> **RAW DATA**
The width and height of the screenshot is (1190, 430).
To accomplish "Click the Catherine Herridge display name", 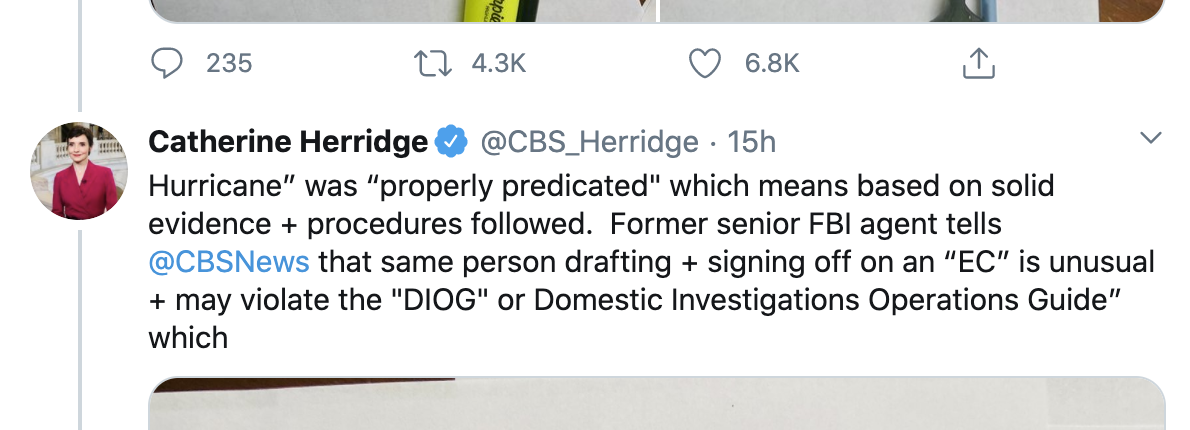I will click(288, 142).
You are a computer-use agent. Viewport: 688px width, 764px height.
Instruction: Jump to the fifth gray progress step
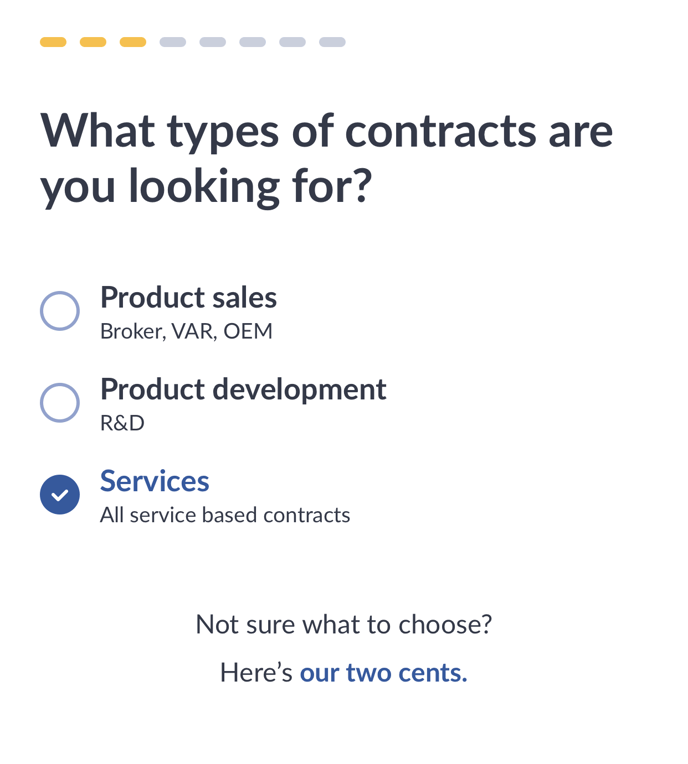click(x=212, y=42)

> **EXERCISE**
Every line that holds the word "height" should be copied from the records above.

> **RESULT**
The width and height of the screenshot is (1190, 430).
You are a computer-use agent. Viewport: 688px width, 764px height.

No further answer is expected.